■ **Work to be completed**
Output each record verbatim, with pictures left out.

■ **Stored data**
........
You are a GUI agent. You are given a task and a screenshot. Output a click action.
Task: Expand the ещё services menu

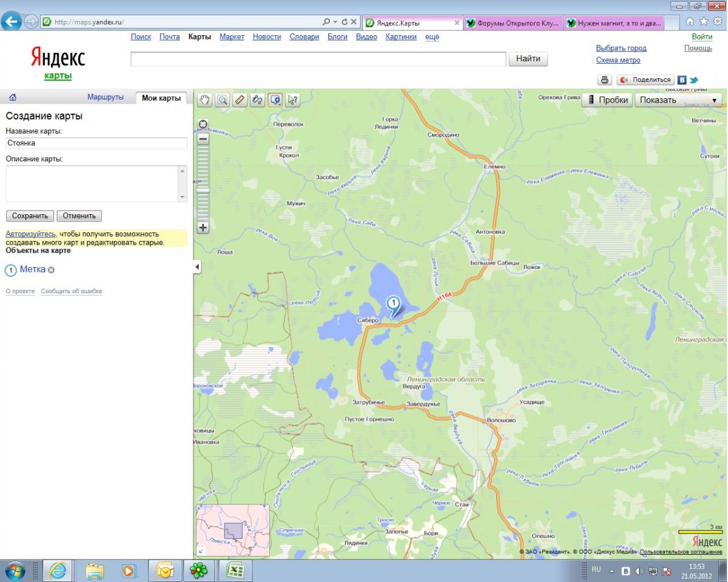(x=432, y=37)
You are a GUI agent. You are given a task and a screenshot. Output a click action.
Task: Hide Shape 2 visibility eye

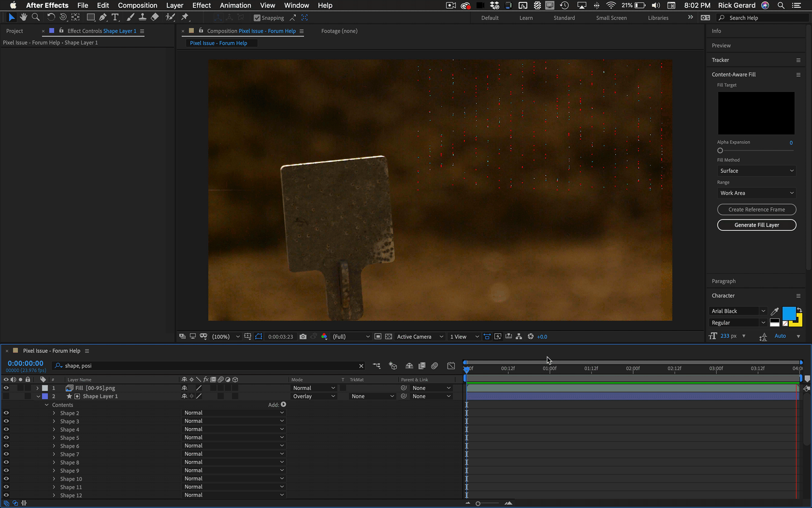[x=6, y=413]
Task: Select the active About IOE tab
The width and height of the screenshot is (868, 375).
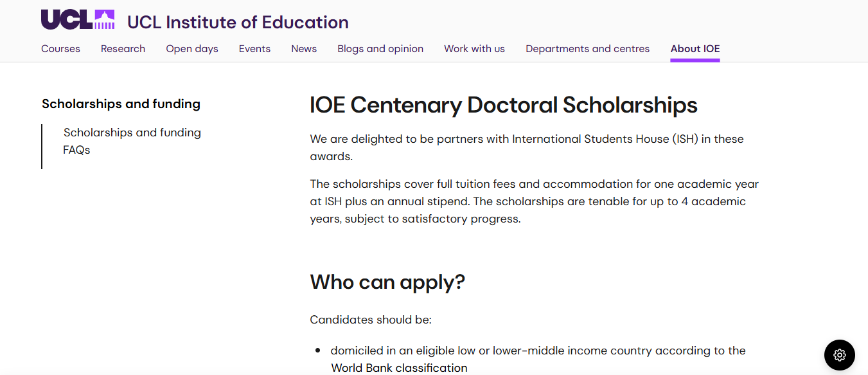Action: click(x=695, y=48)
........
■ **Solution for this problem**
You are a GUI agent. You are given a task and a screenshot. Output a click action.
Task: Expand the ещё services menu

(x=432, y=37)
You are a GUI agent. You are given a task and a screenshot. Output a click action.
Task: Hide Shape 2 visibility eye

[x=6, y=413]
Task: Select the active About IOE tab
The width and height of the screenshot is (868, 375).
Action: click(x=695, y=48)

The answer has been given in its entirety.